== YOUR TASK ==
Rewrite the following lines as a numbered list, omitting any blank lines.
======== MATERIAL FOR THIS EXERCISE ========
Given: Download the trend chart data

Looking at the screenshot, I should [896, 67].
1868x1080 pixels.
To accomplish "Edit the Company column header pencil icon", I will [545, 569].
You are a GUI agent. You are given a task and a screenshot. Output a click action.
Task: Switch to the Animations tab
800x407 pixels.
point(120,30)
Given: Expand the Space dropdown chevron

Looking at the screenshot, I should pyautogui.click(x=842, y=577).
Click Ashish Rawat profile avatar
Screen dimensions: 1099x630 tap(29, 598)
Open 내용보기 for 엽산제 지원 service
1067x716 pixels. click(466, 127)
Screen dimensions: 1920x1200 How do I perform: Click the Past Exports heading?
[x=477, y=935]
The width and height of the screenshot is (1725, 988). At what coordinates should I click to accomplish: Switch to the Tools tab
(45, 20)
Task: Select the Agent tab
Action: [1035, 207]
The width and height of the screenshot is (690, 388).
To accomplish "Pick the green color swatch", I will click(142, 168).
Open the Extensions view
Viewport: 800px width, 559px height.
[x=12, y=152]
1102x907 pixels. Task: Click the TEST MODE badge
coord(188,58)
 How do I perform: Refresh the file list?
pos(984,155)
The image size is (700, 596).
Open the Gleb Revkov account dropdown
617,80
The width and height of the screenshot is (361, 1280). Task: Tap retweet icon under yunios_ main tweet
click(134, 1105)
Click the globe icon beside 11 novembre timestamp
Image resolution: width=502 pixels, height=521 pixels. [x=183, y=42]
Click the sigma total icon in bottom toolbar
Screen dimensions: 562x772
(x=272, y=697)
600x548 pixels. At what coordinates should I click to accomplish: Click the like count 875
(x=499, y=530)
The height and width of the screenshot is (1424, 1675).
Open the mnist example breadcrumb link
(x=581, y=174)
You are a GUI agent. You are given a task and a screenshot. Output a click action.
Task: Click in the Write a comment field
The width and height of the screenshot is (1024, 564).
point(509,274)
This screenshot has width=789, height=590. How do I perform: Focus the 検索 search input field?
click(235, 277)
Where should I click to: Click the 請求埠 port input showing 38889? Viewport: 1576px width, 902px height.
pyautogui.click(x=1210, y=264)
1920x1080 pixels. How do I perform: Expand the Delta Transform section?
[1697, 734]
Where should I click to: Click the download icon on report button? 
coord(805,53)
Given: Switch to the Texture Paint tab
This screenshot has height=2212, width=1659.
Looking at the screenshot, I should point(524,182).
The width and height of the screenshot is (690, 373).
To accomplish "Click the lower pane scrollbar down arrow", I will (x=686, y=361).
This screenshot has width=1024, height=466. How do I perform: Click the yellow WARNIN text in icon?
========
== ANSWER TO THE PROBLEM ==
1. Given: Download the trend chart data
2. Looking at the screenshot, I should [896, 67].
3. 1868x1080 pixels.
4. To accomplish "Edit the Company column header pencil icon", I will [545, 569].
5. You are a GUI agent. You are given a task and a screenshot. Output a click action.
6. Task: Switch to the Animations tab
7. 800x407 pixels.
8. point(120,30)
9. Given: Expand the Space dropdown chevron
10. Looking at the screenshot, I should pyautogui.click(x=842, y=577).
11. Click Ashish Rawat profile avatar
12. Screen dimensions: 1099x630 tap(29, 598)
13. Open 내용보기 for 엽산제 지원 service
14. 1067x716 pixels. click(466, 127)
15. Screen dimensions: 1920x1200 How do I perform: Click the Past Exports heading?
16. [x=477, y=935]
17. The width and height of the screenshot is (1725, 988). At what coordinates should I click to accomplish: Switch to the Tools tab
18. (45, 20)
19. Task: Select the Agent tab
20. Action: [1035, 207]
21. The width and height of the screenshot is (690, 388).
22. To accomplish "Pick the green color swatch", I will click(142, 168).
23. Open the Extensions view
24. Viewport: 800px width, 559px height.
25. [x=12, y=152]
26. 1102x907 pixels. Task: Click the TEST MODE badge
27. coord(188,58)
28.  How do I perform: Refresh the file list?
29. pos(984,155)
30. The image size is (700, 596).
31. Open the Gleb Revkov account dropdown
32. 617,80
33. The width and height of the screenshot is (361, 1280). Task: Tap retweet icon under yunios_ main tweet
34. click(134, 1105)
35. Click the globe icon beside 11 novembre timestamp
36. Image resolution: width=502 pixels, height=521 pixels. [x=183, y=42]
37. Click the sigma total icon in bottom toolbar
38. Screen dimensions: 562x772
39. (x=272, y=697)
40. 600x548 pixels. At what coordinates should I click to accomplish: Click the like count 875
41. (x=499, y=530)
42. The height and width of the screenshot is (1424, 1675).
43. Open the mnist example breadcrumb link
44. (x=581, y=174)
45. You are a GUI agent. You are given a task and a screenshot. Output a click action.
46. Task: Click in the Write a comment field
47. The width and height of the screenshot is (1024, 564).
48. point(509,274)
49. This screenshot has width=789, height=590. How do I perform: Focus the 検索 search input field?
50. click(235, 277)
51. Where should I click to: Click the 請求埠 port input showing 38889? Viewport: 1576px width, 902px height.
52. pyautogui.click(x=1210, y=264)
53. 1920x1080 pixels. How do I perform: Expand the Delta Transform section?
54. [1697, 734]
55. Where should I click to: Click the download icon on report button? 
56. coord(805,53)
57. Given: Switch to the Texture Paint tab
58. This screenshot has height=2212, width=1659.
59. Looking at the screenshot, I should point(524,182).
60. The width and height of the screenshot is (690, 373).
61. To accomplish "Click the lower pane scrollbar down arrow", I will (x=686, y=361).
62. This screenshot has width=1024, height=466. How do I perform: Click the yellow WARNIN text in icon?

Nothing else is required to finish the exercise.